Background information
- Born: May 8, 1928 New York City, New York, U.S.
- Died: May 8, 2008 (aged 80) Encino, California, U.S.
- Occupation: Recording engineer
- Label: A&M
- Website: larrylevinerecordingengineer.com

= Larry Levine =

American recording engineer (1928–2008)

Larry Levine (May 8, 1928 - May 8, 2008) was an American audio engineer, known for his collaboration with Phil Spector on the Wall of Sound recording technique.

==Biography==
Levine left the U.S. military in 1952. When he got back, he would often hang out at Gold Star Studios because his cousin Stan Ross and friend Dave Gold both worked there. He was able to get training as a recording engineer at no cost to the studio through the G.I. Bill.

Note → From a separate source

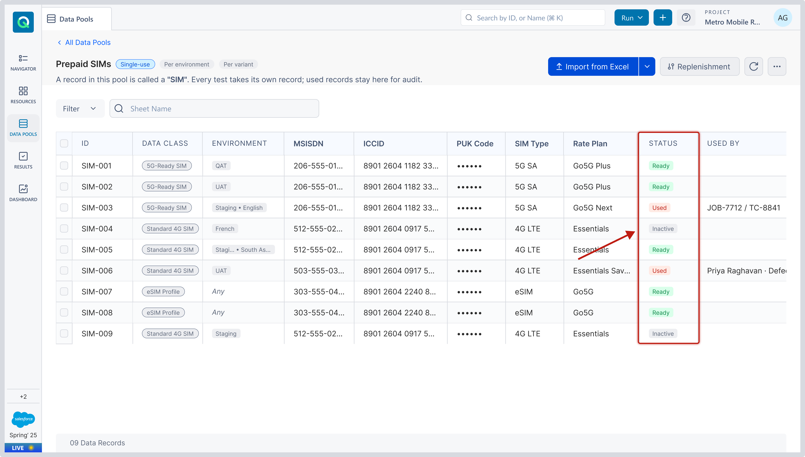This screenshot has width=805, height=457.
Task: Click the refresh icon button
Action: coord(753,67)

Levine was responsible for getting the "Wall of Sound" sound for Phil Spector while working with the Wrecking Crew at legendary Goldstar Studios in Hollywood, CA. Included on Spector's hits were, "Be My Baby" "Then He Kissed Me", "River Deep, Mountain High" "A Christmas Gift for You from Phil Spector" and many other hits.

Levine was also credited with engineering and getting a new sound from Eddie Cochran also done at Goldstar Studios that pioneered a new era of Rock & Roll that hadn't been heard before.

Levine engineered "You've Lost That Lovin Feelin" from the Righteous Brothers that turned out to be the most played song in the history of American Radio to this day.

Levine received the 1966 Grammy Award for Best Engineered Recording - Non-Classical, for the recording of "A Taste of Honey" performed by Herb Alpert & the Tijuana Brass. The recording also won the Grammy Award for Record of the Year in 1966.

Herb Alpert and Jerry Moss asked Levine to leave Goldstar to become Chief Engineer at A&M Records in 1967. They just purchased the Charlie Chaplain lot and Levine was the driving force in building A&M Records by hiring the engineers and getting the equipment needed.

Among his other known recording engineering contributions is the Beach Boys' influential 1966 album Pet Sounds.

Levine died of emphysema in Encino, California on his 80th birthday.